___ RECORD SET ___

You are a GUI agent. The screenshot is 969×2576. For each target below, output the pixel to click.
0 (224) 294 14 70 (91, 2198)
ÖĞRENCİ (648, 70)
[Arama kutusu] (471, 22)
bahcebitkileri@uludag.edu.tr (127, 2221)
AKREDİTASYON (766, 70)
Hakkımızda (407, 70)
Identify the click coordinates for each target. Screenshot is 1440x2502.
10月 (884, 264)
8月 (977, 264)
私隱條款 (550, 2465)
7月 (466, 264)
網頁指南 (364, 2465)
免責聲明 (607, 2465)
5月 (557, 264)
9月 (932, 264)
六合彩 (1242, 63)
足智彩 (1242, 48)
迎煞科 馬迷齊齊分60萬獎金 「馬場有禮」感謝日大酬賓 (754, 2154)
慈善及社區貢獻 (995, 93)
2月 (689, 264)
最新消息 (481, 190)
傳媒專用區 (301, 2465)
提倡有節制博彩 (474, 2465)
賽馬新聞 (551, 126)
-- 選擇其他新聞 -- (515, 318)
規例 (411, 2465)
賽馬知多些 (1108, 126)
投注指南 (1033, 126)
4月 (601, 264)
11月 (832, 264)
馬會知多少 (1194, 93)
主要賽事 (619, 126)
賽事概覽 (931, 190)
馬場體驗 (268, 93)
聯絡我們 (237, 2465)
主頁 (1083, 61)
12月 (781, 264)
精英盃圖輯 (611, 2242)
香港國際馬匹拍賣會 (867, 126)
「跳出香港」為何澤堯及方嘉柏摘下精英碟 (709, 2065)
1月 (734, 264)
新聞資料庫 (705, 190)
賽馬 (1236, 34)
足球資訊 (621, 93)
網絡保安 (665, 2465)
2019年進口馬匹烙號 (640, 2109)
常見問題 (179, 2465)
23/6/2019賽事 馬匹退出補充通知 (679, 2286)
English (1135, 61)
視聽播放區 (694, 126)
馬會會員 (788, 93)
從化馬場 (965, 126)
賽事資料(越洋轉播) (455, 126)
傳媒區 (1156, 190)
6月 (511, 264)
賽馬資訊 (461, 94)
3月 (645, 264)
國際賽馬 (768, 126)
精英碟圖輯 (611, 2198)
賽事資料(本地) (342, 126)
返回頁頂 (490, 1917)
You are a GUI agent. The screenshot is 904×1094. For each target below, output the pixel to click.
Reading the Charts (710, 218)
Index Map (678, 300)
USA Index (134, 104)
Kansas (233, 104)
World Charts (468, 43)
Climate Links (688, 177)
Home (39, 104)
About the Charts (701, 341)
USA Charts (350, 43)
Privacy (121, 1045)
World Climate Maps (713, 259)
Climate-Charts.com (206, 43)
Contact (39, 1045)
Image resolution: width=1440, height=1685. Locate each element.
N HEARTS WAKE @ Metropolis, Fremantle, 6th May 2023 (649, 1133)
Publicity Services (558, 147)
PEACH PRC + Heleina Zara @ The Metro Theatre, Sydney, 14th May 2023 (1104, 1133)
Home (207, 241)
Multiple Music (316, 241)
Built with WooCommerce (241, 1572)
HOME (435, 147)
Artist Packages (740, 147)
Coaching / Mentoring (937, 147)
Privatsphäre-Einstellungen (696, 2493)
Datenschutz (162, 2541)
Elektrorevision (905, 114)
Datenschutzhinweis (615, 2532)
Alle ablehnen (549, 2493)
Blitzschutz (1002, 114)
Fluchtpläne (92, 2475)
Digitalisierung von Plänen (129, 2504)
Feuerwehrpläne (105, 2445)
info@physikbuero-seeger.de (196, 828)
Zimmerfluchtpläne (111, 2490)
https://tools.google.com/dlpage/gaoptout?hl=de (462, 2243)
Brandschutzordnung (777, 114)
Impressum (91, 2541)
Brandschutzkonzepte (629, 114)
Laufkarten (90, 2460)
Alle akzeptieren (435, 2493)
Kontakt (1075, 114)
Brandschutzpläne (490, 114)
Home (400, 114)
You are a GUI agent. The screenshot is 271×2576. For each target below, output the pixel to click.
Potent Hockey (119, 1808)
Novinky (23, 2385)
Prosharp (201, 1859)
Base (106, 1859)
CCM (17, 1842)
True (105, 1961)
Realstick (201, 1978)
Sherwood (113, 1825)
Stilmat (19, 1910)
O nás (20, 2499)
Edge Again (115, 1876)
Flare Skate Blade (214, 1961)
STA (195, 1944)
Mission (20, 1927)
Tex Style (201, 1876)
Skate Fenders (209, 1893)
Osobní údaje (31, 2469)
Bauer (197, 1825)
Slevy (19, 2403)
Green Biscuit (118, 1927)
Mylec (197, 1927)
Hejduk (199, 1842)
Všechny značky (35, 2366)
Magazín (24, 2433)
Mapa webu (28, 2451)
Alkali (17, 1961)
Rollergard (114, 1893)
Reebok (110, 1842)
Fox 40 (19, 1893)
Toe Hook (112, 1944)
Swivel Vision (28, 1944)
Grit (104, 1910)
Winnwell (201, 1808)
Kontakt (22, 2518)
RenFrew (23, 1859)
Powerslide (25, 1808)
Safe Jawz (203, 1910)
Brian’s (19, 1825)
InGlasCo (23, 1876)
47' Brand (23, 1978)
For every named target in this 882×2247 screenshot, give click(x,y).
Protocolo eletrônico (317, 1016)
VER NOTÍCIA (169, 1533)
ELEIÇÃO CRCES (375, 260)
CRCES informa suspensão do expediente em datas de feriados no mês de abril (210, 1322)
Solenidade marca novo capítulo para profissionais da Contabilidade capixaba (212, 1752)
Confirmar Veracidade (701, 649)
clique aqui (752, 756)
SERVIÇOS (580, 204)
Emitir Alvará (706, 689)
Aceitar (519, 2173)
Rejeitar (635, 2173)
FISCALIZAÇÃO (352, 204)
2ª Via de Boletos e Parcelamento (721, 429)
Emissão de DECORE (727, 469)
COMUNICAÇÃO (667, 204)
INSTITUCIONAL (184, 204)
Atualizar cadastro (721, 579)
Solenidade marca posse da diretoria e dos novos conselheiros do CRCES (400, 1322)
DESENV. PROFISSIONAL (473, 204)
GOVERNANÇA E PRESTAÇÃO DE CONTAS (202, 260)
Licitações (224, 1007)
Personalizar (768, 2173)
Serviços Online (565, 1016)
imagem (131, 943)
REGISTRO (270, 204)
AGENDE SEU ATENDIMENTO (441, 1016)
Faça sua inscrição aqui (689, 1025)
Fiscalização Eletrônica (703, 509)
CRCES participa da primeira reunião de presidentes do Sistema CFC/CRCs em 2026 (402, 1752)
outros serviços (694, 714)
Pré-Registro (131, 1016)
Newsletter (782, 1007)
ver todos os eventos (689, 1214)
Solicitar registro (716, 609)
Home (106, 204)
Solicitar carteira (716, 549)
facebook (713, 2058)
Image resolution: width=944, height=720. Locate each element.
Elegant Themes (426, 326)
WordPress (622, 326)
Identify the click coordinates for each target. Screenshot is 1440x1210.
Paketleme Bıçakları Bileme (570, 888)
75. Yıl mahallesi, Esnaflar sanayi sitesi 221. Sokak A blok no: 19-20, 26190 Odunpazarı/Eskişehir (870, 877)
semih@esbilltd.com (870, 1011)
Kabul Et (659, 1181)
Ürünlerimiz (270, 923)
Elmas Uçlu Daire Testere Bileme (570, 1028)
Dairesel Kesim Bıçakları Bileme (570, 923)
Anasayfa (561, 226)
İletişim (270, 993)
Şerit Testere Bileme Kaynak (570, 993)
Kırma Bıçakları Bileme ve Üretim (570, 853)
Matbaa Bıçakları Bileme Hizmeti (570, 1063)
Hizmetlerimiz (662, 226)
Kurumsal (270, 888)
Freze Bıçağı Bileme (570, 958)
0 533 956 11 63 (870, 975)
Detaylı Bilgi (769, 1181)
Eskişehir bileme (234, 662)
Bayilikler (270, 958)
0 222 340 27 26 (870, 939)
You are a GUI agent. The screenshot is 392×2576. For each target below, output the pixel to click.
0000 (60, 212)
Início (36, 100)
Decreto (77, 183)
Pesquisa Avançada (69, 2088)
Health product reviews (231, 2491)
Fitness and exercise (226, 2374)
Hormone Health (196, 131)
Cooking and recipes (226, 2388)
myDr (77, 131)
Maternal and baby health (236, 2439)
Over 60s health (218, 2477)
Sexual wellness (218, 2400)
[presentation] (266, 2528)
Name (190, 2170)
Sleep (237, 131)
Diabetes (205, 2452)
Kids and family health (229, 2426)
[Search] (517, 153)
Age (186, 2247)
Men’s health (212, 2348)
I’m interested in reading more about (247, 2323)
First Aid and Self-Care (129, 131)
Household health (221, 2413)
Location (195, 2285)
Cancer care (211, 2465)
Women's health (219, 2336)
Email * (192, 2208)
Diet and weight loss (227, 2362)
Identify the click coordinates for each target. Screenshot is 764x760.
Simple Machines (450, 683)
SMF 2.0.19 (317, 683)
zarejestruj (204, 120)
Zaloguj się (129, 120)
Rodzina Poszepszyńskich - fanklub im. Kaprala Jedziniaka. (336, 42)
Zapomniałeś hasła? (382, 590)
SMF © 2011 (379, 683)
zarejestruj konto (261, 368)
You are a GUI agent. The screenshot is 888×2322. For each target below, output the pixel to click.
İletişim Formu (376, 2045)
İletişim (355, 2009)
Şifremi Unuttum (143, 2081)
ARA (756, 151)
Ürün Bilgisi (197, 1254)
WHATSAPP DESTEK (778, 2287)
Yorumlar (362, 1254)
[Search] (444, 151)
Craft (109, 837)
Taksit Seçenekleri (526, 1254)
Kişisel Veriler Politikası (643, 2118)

___

Rewrite the rows from the line with "Fox 40 (19, 1893)" to the line with "WordPress (622, 326)", renaming "Newsletter" to "Boletim" and changing nothing else. Give only those lines.

ANSWER FOR THIS EXERCISE:
Fox 40 (19, 1893)
Toe Hook (112, 1944)
Swivel Vision (28, 1944)
Grit (104, 1910)
Winnwell (201, 1808)
Kontakt (22, 2518)
RenFrew (23, 1859)
Powerslide (25, 1808)
Safe Jawz (203, 1910)
Brian’s (19, 1825)
InGlasCo (23, 1876)
47' Brand (23, 1978)
For every named target in this 882×2247 screenshot, give click(x,y).
Protocolo eletrônico (317, 1016)
VER NOTÍCIA (169, 1533)
ELEIÇÃO CRCES (375, 260)
CRCES informa suspensão do expediente em datas de feriados no mês de abril (210, 1322)
Solenidade marca novo capítulo para profissionais da Contabilidade capixaba (212, 1752)
Confirmar Veracidade (701, 649)
clique aqui (752, 756)
SERVIÇOS (580, 204)
Emitir Alvará (706, 689)
Aceitar (519, 2173)
Rejeitar (635, 2173)
FISCALIZAÇÃO (352, 204)
2ª Via de Boletos e Parcelamento (721, 429)
Emissão de DECORE (727, 469)
COMUNICAÇÃO (667, 204)
INSTITUCIONAL (184, 204)
Atualizar cadastro (721, 579)
Solenidade marca posse da diretoria e dos novos conselheiros do CRCES (400, 1322)
DESENV. PROFISSIONAL (473, 204)
GOVERNANÇA E PRESTAÇÃO DE CONTAS (202, 260)
Licitações (224, 1007)
Personalizar (768, 2173)
Serviços Online (565, 1016)
imagem (131, 943)
REGISTRO (270, 204)
AGENDE SEU ATENDIMENTO (441, 1016)
Faça sua inscrição aqui (689, 1025)
Fiscalização Eletrônica (703, 509)
CRCES participa da primeira reunião de presidentes do Sistema CFC/CRCs em 2026 (402, 1752)
outros serviços (694, 714)
Pré-Registro (131, 1016)
Boletim (782, 1007)
ver todos os eventos (689, 1214)
Solicitar registro (716, 609)
Home (106, 204)
Solicitar carteira (716, 549)
facebook (713, 2058)
Image resolution: width=944, height=720. Locate each element.
Elegant Themes (426, 326)
WordPress (622, 326)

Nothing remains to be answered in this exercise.